4 comments fedilink hide all child comments

I have a list of communities, each with total votes, upvote percentage, and the community name. I want to sort the list by 'engagement,' which would be some combination of total votes and upvote percentage. What is the best way to do this? What would be the best measure of 'engagement' with each community given this data?

top 4 comments

sorted by: hot top controversial new old

[-] Dunstabzugshaubitze@feddit.org 1 points 1 week ago

https://docs.python.org/3/library/stdtypes.html#list.sort

supply a function as key that produces a numerical value for whatever you define as "engagement".

[-] gigachad@piefed.social 1 points 1 week ago

If you have multiple values to sort on I suggest using pandas, building a pandas.DataFrame and sort it using the .sort_values() method, which allows you to provide multiple sorting keys. Your data sounds to complex for lists, it is easy to lose the overview. You could work with dictionaries, but then you need to write some ugly loops or comprehension.

[-] Auster@thebrainbin.org 1 points 1 week ago

On the sorting logic, not the code itself, maybe calculate differently for each range of total votes?

For example, let's say there are 5 communities with up to 100 total votes, 5 with 1000 and 5 with 10000. You could, for the first, divide the percentage by some constant like let's say 10, the middle one you'd do nothing, and the third one you'd multiply the percentage by the same constant as the first. The resulting number (no longer a percentage) could indicate the engagement.

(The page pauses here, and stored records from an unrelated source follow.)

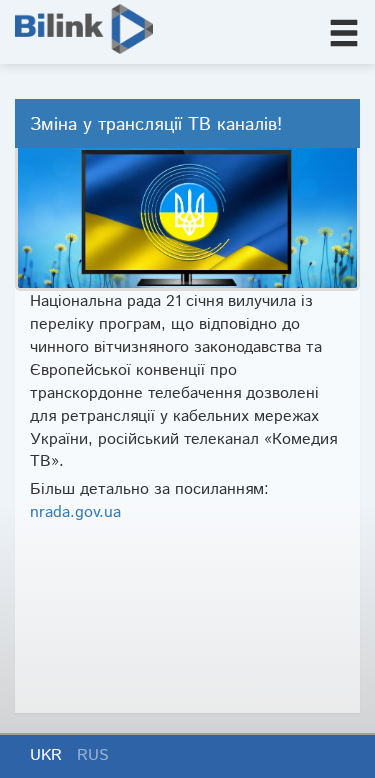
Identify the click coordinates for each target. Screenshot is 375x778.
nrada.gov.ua (75, 512)
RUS (93, 755)
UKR (48, 755)
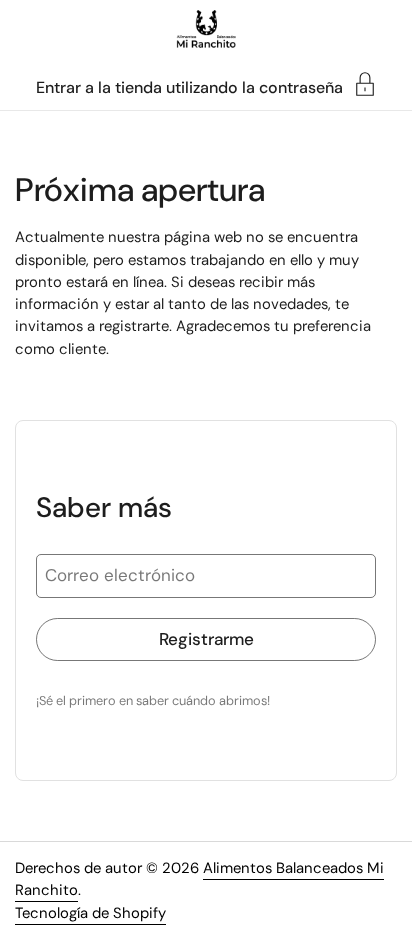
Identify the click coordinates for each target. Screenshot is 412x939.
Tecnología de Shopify (90, 913)
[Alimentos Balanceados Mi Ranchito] (206, 30)
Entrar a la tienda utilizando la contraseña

[-] it_depends_man@lemmy.world 1 points 1 week ago

You want some kind of decay function for when that engagement happened.

The rest is sort of up to you and depends on your math intuition a bit. If you do something like total (votes/10.000)+% relative stuff will weigh heavily until you get close to 10.000 then the votes will dominate no matter how positive the post was. But the 10.000 is arbitrary.

My advice would be to create some fake data that are plausible scenarios, (well liked, low vote), (lots of votes, medium %), (lots of votes, but old) and then you experiment with some functions and curves until you find a mix you like.